[Saved entries]
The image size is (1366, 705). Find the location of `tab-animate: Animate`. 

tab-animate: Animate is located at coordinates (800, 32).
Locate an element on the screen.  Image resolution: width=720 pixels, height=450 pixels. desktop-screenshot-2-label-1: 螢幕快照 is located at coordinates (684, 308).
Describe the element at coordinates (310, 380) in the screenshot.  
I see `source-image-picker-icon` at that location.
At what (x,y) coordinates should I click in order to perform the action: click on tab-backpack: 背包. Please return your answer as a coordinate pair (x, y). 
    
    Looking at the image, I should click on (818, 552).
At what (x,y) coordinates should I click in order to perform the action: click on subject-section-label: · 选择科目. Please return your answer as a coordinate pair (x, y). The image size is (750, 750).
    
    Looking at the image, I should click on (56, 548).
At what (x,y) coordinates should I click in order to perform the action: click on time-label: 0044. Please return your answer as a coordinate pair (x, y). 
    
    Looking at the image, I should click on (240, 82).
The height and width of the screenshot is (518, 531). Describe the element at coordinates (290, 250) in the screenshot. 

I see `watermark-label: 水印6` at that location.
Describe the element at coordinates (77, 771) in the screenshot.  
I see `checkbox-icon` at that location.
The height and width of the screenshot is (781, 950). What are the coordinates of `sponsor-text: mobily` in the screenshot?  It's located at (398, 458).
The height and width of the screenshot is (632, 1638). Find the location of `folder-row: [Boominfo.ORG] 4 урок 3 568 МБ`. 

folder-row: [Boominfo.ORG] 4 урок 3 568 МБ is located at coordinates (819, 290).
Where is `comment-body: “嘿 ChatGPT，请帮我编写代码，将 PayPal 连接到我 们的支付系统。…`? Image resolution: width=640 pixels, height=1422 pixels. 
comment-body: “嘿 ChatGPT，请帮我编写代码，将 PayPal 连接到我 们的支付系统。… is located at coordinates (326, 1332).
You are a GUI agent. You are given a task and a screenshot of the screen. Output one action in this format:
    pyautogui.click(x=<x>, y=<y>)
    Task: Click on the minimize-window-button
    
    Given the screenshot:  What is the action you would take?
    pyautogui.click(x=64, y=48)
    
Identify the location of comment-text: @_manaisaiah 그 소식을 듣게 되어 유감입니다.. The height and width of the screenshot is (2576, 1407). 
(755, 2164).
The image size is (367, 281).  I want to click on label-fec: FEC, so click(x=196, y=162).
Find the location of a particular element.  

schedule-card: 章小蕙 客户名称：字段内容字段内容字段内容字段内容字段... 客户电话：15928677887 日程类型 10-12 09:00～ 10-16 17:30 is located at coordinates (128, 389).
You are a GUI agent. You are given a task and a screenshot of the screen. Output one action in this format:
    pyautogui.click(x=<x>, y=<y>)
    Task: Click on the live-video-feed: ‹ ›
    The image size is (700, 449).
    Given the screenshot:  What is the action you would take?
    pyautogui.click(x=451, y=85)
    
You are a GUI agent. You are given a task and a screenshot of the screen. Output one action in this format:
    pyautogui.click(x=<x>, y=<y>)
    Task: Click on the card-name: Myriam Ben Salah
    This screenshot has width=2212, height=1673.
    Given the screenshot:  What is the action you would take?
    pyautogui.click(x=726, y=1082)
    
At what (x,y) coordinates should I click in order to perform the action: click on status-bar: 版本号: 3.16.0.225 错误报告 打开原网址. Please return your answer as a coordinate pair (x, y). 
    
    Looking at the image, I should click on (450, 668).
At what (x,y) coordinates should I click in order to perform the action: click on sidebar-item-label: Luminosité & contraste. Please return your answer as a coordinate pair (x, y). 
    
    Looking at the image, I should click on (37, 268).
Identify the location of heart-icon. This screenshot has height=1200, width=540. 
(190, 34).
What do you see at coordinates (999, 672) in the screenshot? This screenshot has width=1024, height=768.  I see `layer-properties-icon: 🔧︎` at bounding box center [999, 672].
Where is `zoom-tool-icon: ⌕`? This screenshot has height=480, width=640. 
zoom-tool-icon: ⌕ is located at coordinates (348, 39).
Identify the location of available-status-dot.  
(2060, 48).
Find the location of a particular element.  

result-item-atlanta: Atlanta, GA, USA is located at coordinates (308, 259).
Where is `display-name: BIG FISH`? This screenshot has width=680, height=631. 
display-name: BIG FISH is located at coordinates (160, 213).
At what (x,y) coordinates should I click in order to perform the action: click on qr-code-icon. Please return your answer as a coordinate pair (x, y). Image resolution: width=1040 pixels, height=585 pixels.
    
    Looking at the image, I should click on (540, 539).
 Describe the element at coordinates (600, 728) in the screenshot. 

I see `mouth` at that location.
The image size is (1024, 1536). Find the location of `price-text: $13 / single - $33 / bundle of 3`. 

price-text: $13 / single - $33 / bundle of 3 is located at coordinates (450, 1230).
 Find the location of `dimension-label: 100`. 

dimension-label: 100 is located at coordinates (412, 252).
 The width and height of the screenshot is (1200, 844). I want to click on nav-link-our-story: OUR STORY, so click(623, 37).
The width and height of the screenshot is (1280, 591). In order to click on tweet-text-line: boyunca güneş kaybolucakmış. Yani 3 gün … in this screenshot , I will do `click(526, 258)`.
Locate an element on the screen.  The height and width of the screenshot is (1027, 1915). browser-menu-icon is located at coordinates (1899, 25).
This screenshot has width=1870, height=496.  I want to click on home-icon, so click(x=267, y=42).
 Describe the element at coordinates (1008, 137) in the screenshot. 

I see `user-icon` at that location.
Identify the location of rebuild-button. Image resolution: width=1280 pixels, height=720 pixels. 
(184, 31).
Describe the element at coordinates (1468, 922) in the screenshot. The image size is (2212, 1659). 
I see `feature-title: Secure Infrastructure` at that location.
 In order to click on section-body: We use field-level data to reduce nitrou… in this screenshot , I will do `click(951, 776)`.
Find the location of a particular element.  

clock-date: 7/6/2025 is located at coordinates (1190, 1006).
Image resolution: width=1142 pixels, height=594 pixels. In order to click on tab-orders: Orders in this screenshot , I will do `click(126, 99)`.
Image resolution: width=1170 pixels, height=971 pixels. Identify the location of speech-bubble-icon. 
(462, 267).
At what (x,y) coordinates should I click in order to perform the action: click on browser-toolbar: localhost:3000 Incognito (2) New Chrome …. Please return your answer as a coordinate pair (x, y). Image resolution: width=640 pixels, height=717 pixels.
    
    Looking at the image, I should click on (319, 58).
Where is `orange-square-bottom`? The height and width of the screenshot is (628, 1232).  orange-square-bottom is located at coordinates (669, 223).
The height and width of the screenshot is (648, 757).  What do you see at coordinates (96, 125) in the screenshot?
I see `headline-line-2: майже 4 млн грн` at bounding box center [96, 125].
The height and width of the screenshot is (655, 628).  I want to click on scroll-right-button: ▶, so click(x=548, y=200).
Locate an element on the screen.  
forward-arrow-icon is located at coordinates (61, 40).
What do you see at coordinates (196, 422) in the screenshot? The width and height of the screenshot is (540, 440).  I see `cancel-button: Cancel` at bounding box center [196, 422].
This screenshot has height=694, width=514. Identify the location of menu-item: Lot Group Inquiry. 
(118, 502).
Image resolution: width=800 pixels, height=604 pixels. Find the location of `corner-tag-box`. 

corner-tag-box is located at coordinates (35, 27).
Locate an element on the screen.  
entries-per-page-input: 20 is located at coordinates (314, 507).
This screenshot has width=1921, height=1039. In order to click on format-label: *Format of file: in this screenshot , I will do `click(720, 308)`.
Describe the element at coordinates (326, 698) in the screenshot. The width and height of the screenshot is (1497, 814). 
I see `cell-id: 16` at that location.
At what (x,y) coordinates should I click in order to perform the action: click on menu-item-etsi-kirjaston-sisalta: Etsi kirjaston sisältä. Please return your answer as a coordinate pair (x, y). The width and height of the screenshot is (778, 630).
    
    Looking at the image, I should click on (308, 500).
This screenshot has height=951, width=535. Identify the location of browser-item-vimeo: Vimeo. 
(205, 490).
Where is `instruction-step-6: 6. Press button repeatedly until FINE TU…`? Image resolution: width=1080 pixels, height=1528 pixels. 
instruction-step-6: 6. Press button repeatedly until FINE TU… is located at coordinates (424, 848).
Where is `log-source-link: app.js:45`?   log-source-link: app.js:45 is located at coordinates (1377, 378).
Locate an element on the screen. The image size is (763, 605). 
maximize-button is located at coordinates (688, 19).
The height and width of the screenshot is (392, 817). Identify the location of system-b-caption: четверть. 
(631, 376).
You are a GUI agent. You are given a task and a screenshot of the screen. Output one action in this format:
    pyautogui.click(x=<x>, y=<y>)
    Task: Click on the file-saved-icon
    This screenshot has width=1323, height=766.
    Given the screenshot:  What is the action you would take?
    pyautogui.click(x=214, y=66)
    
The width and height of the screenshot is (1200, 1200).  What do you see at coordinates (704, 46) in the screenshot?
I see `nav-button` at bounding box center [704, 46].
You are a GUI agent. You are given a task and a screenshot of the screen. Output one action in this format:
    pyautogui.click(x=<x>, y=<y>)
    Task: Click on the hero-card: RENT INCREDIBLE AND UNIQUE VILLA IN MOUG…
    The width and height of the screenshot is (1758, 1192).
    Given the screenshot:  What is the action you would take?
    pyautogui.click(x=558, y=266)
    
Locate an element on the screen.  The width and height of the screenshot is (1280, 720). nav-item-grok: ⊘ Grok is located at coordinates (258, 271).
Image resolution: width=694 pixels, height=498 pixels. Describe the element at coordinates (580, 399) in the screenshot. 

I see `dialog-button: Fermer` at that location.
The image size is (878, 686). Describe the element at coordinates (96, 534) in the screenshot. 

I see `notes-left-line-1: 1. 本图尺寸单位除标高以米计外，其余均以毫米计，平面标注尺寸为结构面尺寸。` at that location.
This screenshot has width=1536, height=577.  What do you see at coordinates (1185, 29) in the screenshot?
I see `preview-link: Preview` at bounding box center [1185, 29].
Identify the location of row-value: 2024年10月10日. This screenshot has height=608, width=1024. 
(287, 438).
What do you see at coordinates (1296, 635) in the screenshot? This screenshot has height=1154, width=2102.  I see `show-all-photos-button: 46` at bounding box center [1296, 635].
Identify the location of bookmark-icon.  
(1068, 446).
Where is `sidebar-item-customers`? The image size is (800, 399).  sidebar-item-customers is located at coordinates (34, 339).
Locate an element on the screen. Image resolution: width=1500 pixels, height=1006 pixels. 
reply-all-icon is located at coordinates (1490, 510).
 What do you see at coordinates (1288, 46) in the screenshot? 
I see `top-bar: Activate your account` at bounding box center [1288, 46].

▸ **Work item**
Copy the lines of the records word for word, starting with the line that contains "What do you see at coordinates (999, 672)" and going on through the line that contains "display-name: BIG FISH is".

▸ **Response**
What do you see at coordinates (999, 672) in the screenshot? This screenshot has width=1024, height=768.  I see `layer-properties-icon: 🔧︎` at bounding box center [999, 672].
Where is `zoom-tool-icon: ⌕`? This screenshot has height=480, width=640. 
zoom-tool-icon: ⌕ is located at coordinates (348, 39).
Identify the location of available-status-dot.  
(2060, 48).
Find the location of a particular element.  

result-item-atlanta: Atlanta, GA, USA is located at coordinates (308, 259).
Where is `display-name: BIG FISH`? This screenshot has width=680, height=631. 
display-name: BIG FISH is located at coordinates (160, 213).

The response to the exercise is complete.